Untitled

diff --git a/onmt/Models.py b/onmt/Models.py
index c52cfdc..241e052 100644
--- a/onmt/Models.py
+++ b/onmt/Models.py
@@ -443,9 +443,11 @@ class DecoderState(object):
         Detaches all Variables from the graph
         that created it, making it a leaf.
         """
-        for h in self._all:
+        def f(h):
             if h is not None:
-                h.detach_()
+                return h.detach()
+        return self.__new__(
+            type(self), f(self.input_feed), self.hidden_size, tuple(f(x) for x in self.hidden))

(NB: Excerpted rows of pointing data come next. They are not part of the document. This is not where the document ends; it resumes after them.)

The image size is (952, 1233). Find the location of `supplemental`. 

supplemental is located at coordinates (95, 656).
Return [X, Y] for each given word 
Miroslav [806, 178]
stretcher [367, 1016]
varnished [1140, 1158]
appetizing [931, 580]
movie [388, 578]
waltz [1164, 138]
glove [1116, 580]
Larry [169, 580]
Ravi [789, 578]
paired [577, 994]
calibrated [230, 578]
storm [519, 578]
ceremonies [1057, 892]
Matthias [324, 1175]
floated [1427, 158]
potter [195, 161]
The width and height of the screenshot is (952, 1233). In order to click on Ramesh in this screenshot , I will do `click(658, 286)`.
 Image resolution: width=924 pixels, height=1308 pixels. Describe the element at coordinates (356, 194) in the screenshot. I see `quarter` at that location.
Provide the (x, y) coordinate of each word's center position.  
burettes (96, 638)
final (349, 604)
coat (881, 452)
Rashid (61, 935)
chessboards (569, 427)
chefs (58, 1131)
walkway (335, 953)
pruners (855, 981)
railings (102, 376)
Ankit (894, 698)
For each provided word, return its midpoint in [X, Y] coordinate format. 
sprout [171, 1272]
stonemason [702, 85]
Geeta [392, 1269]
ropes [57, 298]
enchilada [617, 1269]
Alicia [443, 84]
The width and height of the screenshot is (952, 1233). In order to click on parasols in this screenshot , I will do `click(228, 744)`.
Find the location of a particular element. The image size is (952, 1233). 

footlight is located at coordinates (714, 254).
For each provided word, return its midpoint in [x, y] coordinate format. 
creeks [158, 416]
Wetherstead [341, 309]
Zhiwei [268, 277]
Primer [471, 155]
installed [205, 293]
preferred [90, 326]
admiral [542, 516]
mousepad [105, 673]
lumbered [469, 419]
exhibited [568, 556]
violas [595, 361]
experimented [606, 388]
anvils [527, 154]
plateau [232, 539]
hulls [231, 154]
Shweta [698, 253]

     def beam_update(self, idx, positions, beam_size):
         """ Update when beam advances. """
@@ -473,6 +475,7 @@ class RNNDecoderState(DecoderState):
         else:
             self.hidden = rnnstate
         self.coverage = None
+        self.hidden_size = hidden_size

         # Init the input feed.
         batch_size = context.size(1)
diff --git a/onmt/Trainer.py b/onmt/Trainer.py
index 78bd439..c810194 100644
--- a/onmt/Trainer.py
+++ b/onmt/Trainer.py
@@ -130,7 +130,7 @@ class Trainer(object):

                 # If truncated, don't backprop fully.
                 if dec_state is not None:
-                    dec_state.detach()
+                    dec_state = dec_state.detach()

             if report_func is not None:
                 report_stats = report_func(